The roles of miR-223 appear to be cancer type specific in carcinogenesis. Decrement of miR-223 is often observed in leukemia disease,12 while increased expression of miR-223 is mainly seen in solid cancer types including HNSCC.13,14 In the present study, we consistently found that miR-223 expression was enhanced in HNSCC cancerous tissues. In addition, a reduction of plasma miR-223 was observed in HNSCC patients who were free from recurrent tumor at 6 months after tumor dissection. However, the expression of plasma miR-223 remained upregulated in a patient with cancer recurrence. A recent report has shown that miR-223 functions as an oncogene and is highly expressed in advanced stage gastric cancer, promoting gastric cancer invasion and metastasis by targeting FBXW7/hCdc4.13 Moreover, Laios et al.15 revealed that miR-223 was up-regulated in recurrent ovarian cancers compared to the primary cancer and its target list was enriched for genes involved in FGF cell signaling, which is crucial for collective invasion of carcinoma cells. Taken together, the dysregulation of plasma miR-223 may serve as a cancer recurrence biomarker in HNSCC.

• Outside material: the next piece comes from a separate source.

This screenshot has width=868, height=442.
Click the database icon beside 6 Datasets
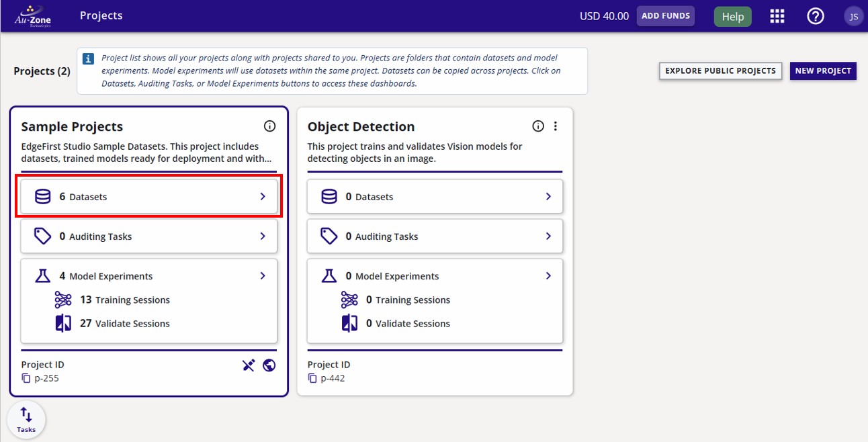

Decreased miR-99a is consistently detected in HNSCC and various other cancer types.16,17 Tumor suppressor miRNAs are often downregulated in cancer cells. Enhanced expression of miR-99a could lead to a reduction in cell proliferation, cell migration and increased apoptosis, while the down-regulated expression of miR-99a attenuates the inhibitory effect of cell migration and invasion in HNSCC cell lines.18 In our study, miR-99a was the most downregulated miRNA in terms of fold change among HNSCC cancerous tissues compared to their normal counterparts. Moreover, we demonstrated that circulating miR-99a was restored in plasma after tumor resection. A number of functional studies have suggested that miR-99a could suppress oncogenesis post-transcriptionally by targeting MTMR3, IGF1R, mTOR, and SMARCA5.17-20 Taken together, this dysregulation of circulating miR-99a could evaluate the therapeutic efficacy after tumor resection in HNSCC.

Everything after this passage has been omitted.